【北朝鮮】金正恩の愛娘・ジュエの“本当の名前”で注目される「異例の漢字」の謎

 2022年11月に初めて公の場に登場した際には、「最愛の」娘として紹介され、その後、形容詞が「尊敬する」娘に変更。最近では、将来の指導者としての地位を確立したのか「尊敬する同志」と呼ばれるようになった、北朝鮮の金正恩総書記の娘とされるジュエ氏。

 韓国国家情報院も当初は「10歳前後の女の子を後継者としてお披露目することに疑問が残る」「正恩氏には長男がいるはず」等々、ジュエ氏を金総書記の後継者と見なすのは性急、との声が大半を占めていた。しかし、近年では同院も「あらゆる可能性を考慮している」と発言。組織内でも彼女が後継者と見て間違いないだろうという意見が大半を占めるようになったとされる。

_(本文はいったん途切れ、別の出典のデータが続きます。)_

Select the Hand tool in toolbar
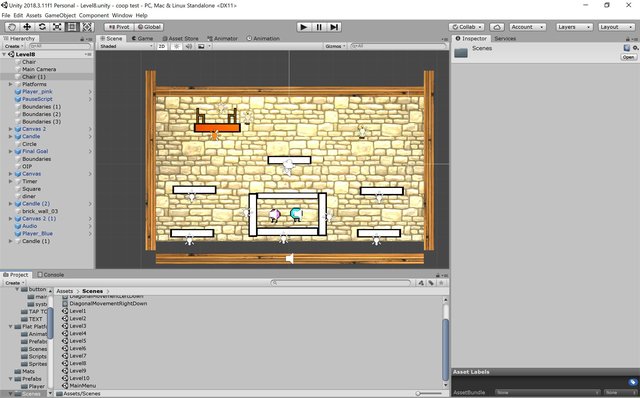Viewport: 640px width, 398px height. [12, 27]
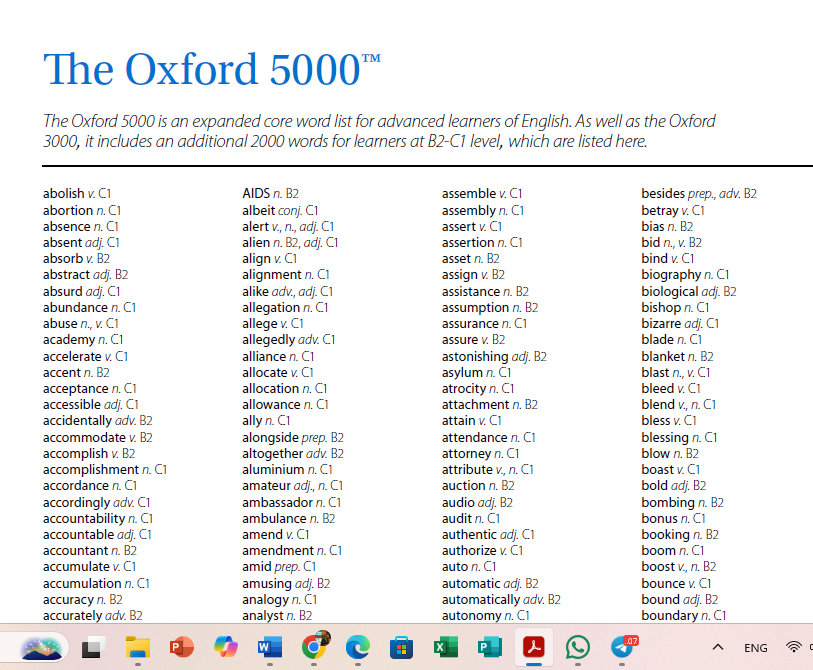The height and width of the screenshot is (670, 813).
Task: Switch windows using Task View
Action: (x=93, y=648)
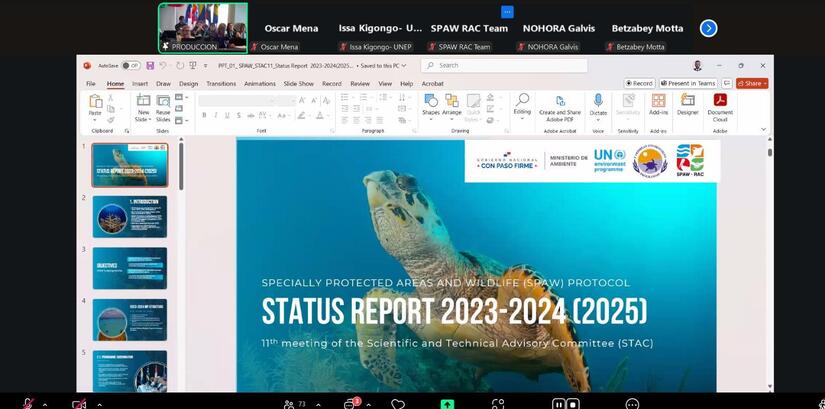
Task: Click the Document Cloud Adobe icon
Action: coord(720,104)
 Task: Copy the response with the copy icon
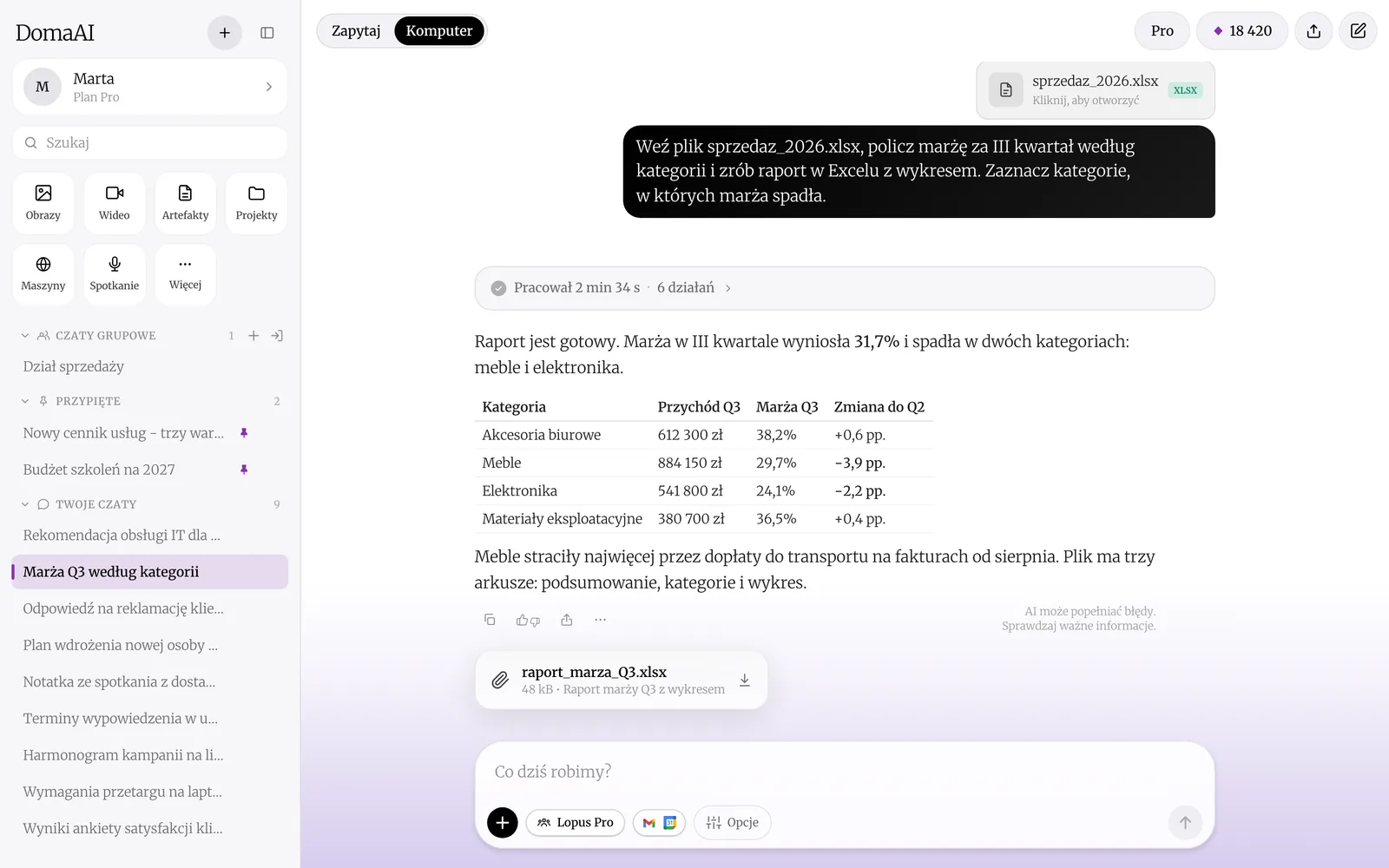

 その大きな要因となっているのが、脱北者たちによる“証言”だ。特に最近は一般庶民だけでなく、労働党や軍幹部の脱北者も目立つようになっており、中でも2023年11月に韓国に亡命した北朝鮮の元在キューバ大使館参事官、リ・イルギュ氏の証言は大きいとされる。

 北朝鮮ウォッチャーの話。

「北朝鮮では16年に、在英北朝鮮大使館でナンバー2の地位にある公使を務めた太永浩氏(韓国の元国会議員)をはじめ、19年には駐イタリア大使代理の任にあったチョ・ソンギル氏も現地で消息を絶った後、脱北。同年にはシリアやクウェートなどで大使代理を務めたリュ・ヒョヌ氏も家族と共に脱北するなど、北朝鮮内部を知り尽くしたエリート外交官が相次いで脱北しています。特にリ氏は、北朝鮮の『血盟』とも呼ばれるキューバで2度勤務し、北朝鮮外務省きってのキューバ通として知られた人物。キューバのほか、アフリカやアラブ、ラテンアメリカ局に所属したこともあり、脱北前には韓国とキューバの国交樹立の動きを阻止する業務も担当。ところが、職務評価などを巡って外務省本部と対立。結果、体制への嫌気と未来への悲観から亡命を決意したと伝えられています」

 リ氏は脱北後、積極的にメディアにも出演。北朝鮮の知られざる現状を暴露しているが、7月には韓国紙「朝鮮日報」の取材に対し、北朝鮮で国営メディアを通じて発表される正恩氏の妹・与正氏名義の米韓批判談話は、全て正恩氏の指示により作られた文言で、決定前に与正氏がその内容を目にすることはできないと暴露。つまり、“与正談話”とは名ばかりで、彼女はただ文章を読み上げているに過ぎなかったことが明らかになった。

 加えて記事の中で明かされたのが、正恩氏による愛娘ジュエ氏への溺愛ぶりだった。

「リ氏によれば、正恩氏はどこへ行くにもジュエ氏を同行させ、『姫』と呼んでは部下たちに“お披露目”させていたのだとか。同紙のインタビューでリ氏は『今のように露出されていると神秘を感じるだろうか。これから自分の子どもたちが、あの幼い者の前でかがんで生きなければならないという現実にあきれた』と語り、それも脱北を決意する理由の一つだったと心情を吐露しています」(同)

 そんなリ氏が韓国の東亜日報系のケーブルテレビ局「チャンネルA」のインタビューで、「実はジュエ氏の名前は本当は『ジュイェ』だった」と明らかにしたのは9月4日のこと。同氏は「娘の正確な名前を知った経緯を言えば、北朝鮮にいる友人に迷惑がかかることになる」としたうえで、「北朝鮮高官の大多数が、その名前をと認識している」と語っている。

 報道によれば、「ジュ」を漢字で表示すると「主」「朱」「珠」、また「エ」は「愛」、そして「イェ」は「芸」「礼」となることから、「ジュイェ」なら「珠芸」「珠礼」などの漢字表記が使われている可能性が高い。ただ、軍事国家である北朝鮮では「愛」と表記はほぼ使うことがないため、「ジュイェ」の表記が「愛」だった場合、異例中の異例ということになるが…。ともあれ、謎に包まれた北朝鮮の厚いベールがまた1枚はがされることになったようだ。